Some of the vehicles still on the site had been there when his father was alive, he admitted, and he had been trying to convince his brother to sort the place out since the EA began its prosecution.

But he claimed Robert had an “attitude” towards authority and had developed one towards him – he claimed they had fallen out over the case.

Robert had “ignored or vetoed any concerns I have given or expressed about the situation”, Cllr Rickman claimed, adding: “I do not know what more I could have done.”

He also admitted: “The relationship between us has been damaged – possibly beyond repair.”

Cllr Rickman said Robert had obtained a quote to clear the site from Farwells. However, after his speech, DJ Callaway told Cllr Rickman that he knew the site had to be cleared after the March hearing.

Cllr Rickman said he and his brother were “different characters”, but the judge interjected: “What the bottom line is: this is a dangerous site in an appalling state and it has got to be cleared.”

He turned to Robert, who was also unrepresented, and asked him to state his case, and the pair had tetchy exchanges.

Robert – who said he retired in 2018 from work due to illness – refused to accept some of the cars were at their “end of life” and argued about a licence for the site he claimed to have.

DJ Calloway handed him the photographs, admonished the site further and said he wanted, above all, to take a course of action that would see the site cleared for good.

Mr Bdesha said the EA was prepared to argue the case crossed the custody threshold in respect of Robert, who already has a conviction for flouting environmental laws on his record.

DJ Callaway pointed out that prior to giving a suspended jail sentence, rules dictated he must order for a pre-sentence report.

He adjourned the matter, ordering the completion of such a report.
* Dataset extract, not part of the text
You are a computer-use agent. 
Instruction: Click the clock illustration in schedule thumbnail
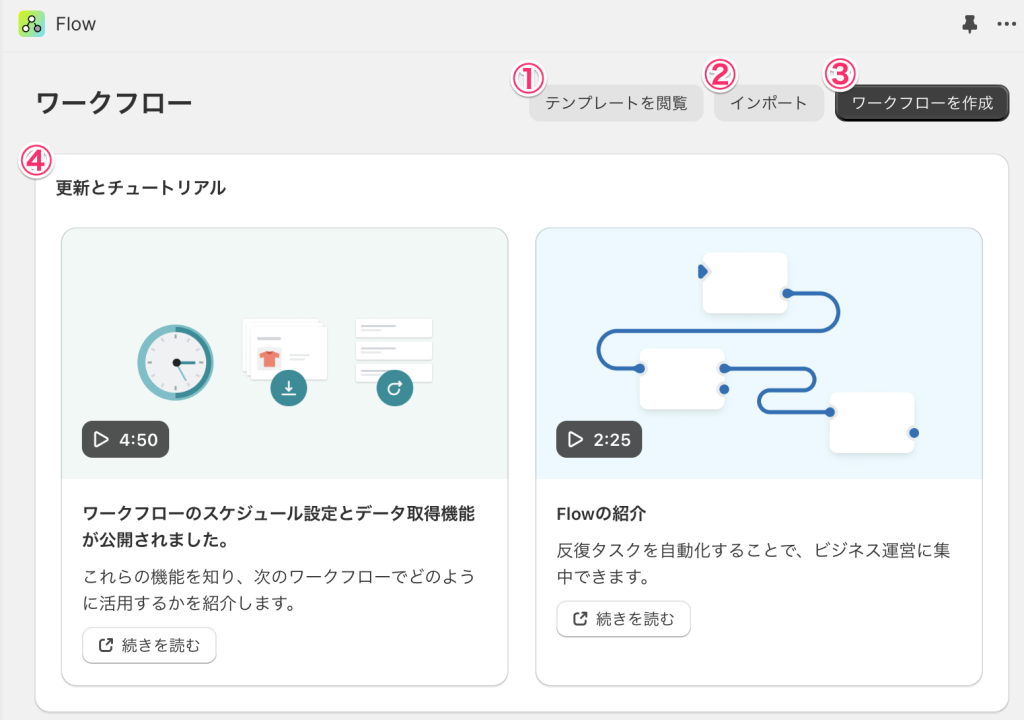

Cllr Rickman, he suggested, was more likely to be fined over the incident.

He listed the case for 8th November, bailing both brothers in the meantime.

Robert protested, however: “The amount of work I have got – I don’t think I will get the work done by then,” he said.

DJ Callaway urged him to get legal representation and retorted: “I have been doing this a long time. If people really want to go to prison then we [judges] have to oblige them.”